| Stated task |
Reproduce the entries below word for word, beginning with the line that contains "You are a GUI" and continuing through the final line of the entries, both ends included. Omit the pictures from your answer.

| Input |
Begin

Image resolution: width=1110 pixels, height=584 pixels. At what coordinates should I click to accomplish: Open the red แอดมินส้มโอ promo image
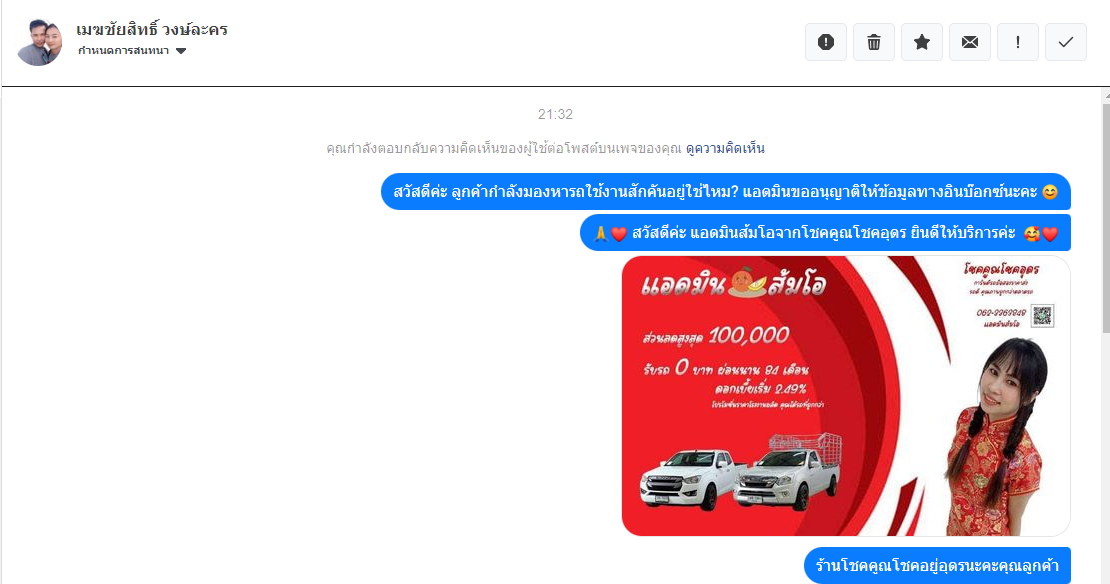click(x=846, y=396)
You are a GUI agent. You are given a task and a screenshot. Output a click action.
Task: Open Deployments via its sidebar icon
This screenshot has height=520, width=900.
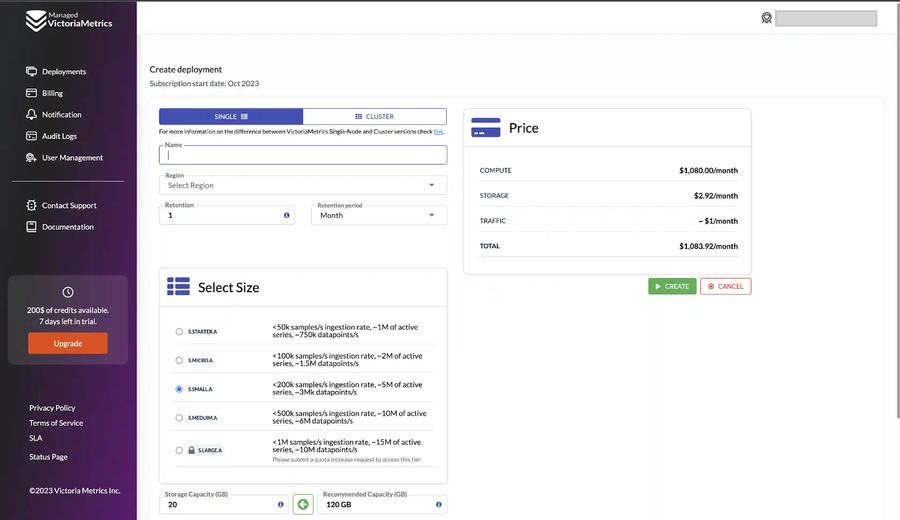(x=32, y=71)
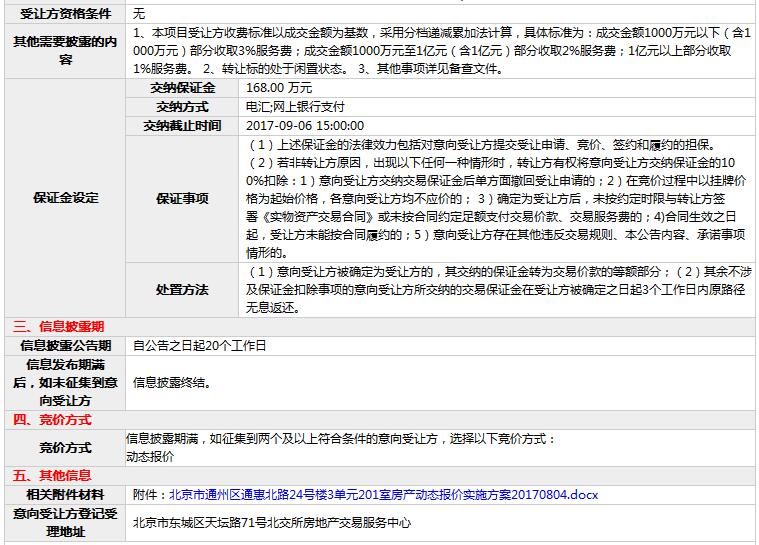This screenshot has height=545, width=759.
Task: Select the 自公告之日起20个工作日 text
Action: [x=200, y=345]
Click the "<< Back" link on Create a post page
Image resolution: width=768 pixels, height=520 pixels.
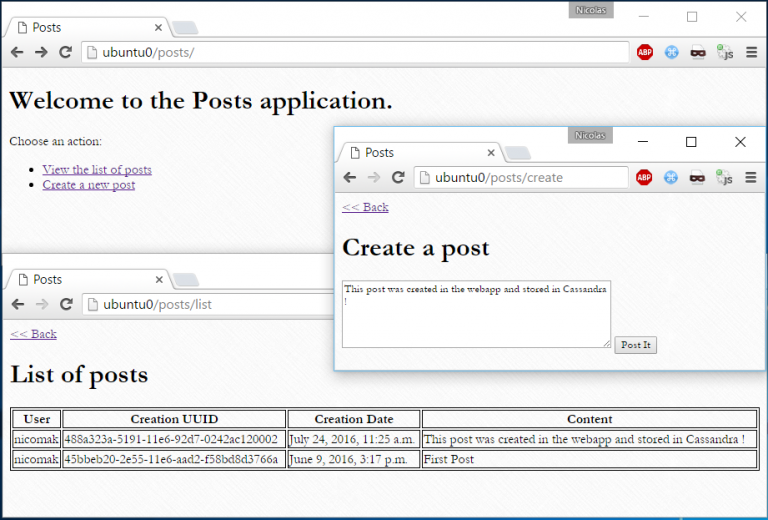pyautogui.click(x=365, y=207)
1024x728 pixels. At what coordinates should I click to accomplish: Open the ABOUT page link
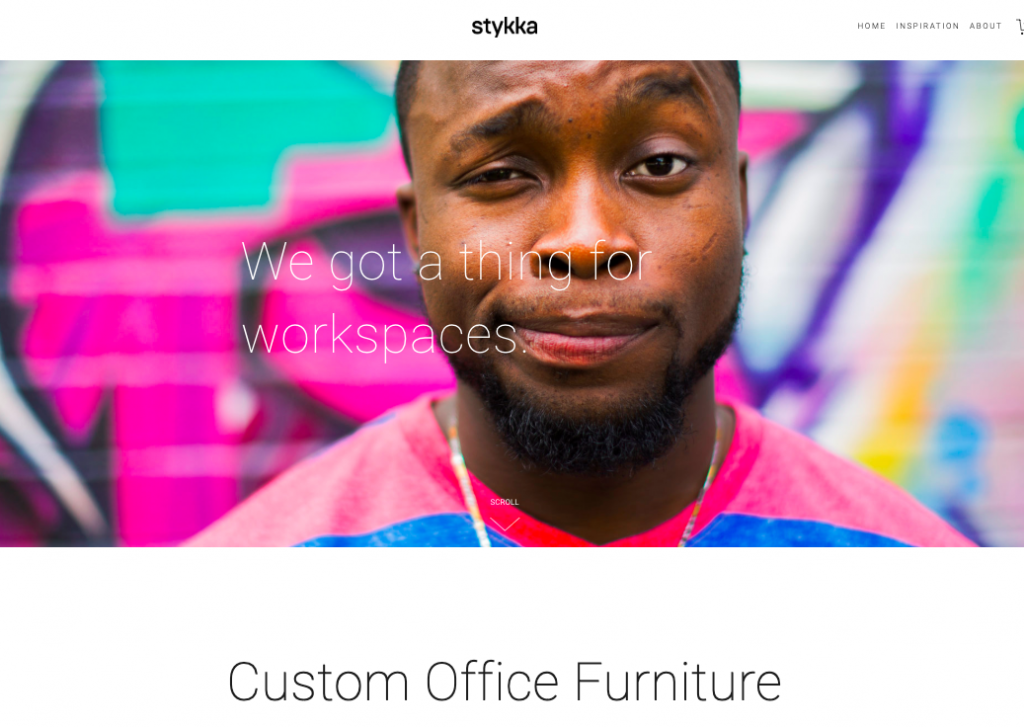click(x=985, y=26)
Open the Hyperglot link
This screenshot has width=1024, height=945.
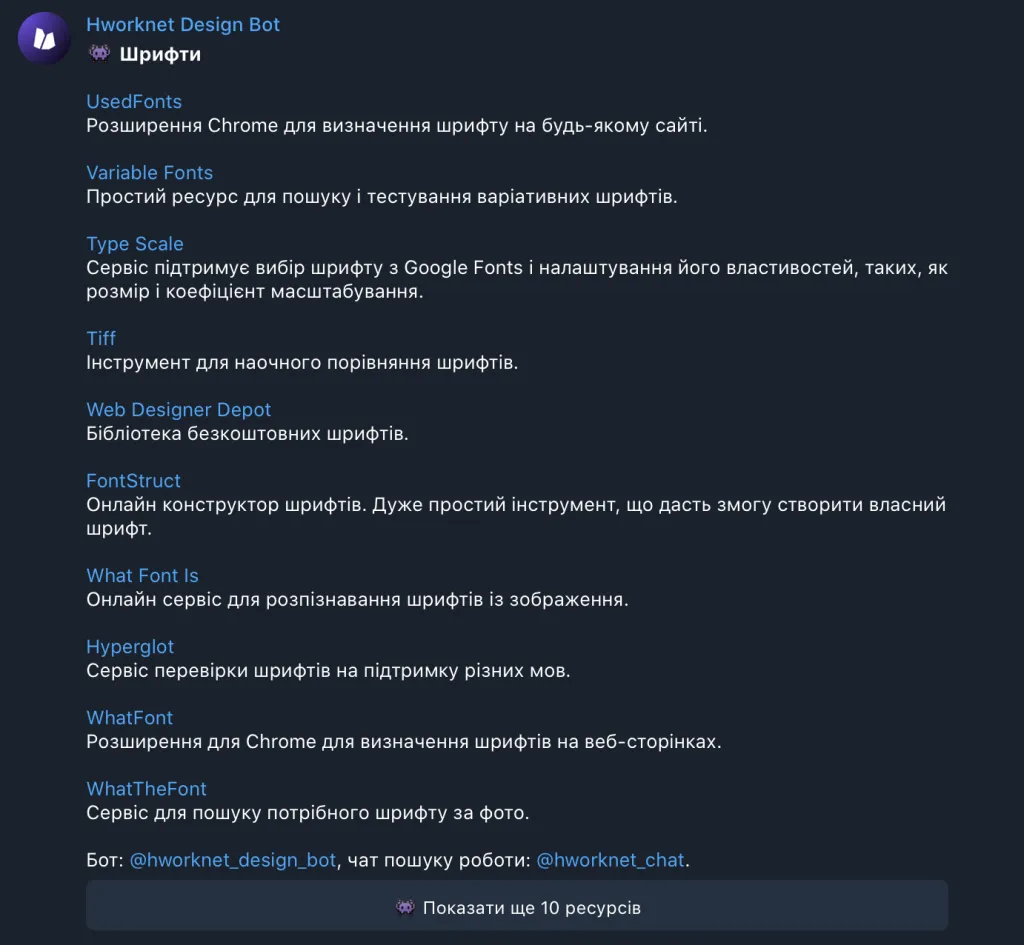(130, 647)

End

| Response to this task |
You are a GUI agent. You are given a task and a screenshot. Output a click action.
Task: Open Deployments via its sidebar icon
This screenshot has height=520, width=900.
(x=32, y=71)
This screenshot has height=545, width=759.
Task: Select the 自公告之日起20个工作日 text
Action: [x=200, y=345]
Click the "<< Back" link on Create a post page
Image resolution: width=768 pixels, height=520 pixels.
pyautogui.click(x=365, y=207)
1024x728 pixels. At what coordinates should I click to accomplish: Open the ABOUT page link
click(x=985, y=26)
Open the Hyperglot link
This screenshot has width=1024, height=945.
(130, 647)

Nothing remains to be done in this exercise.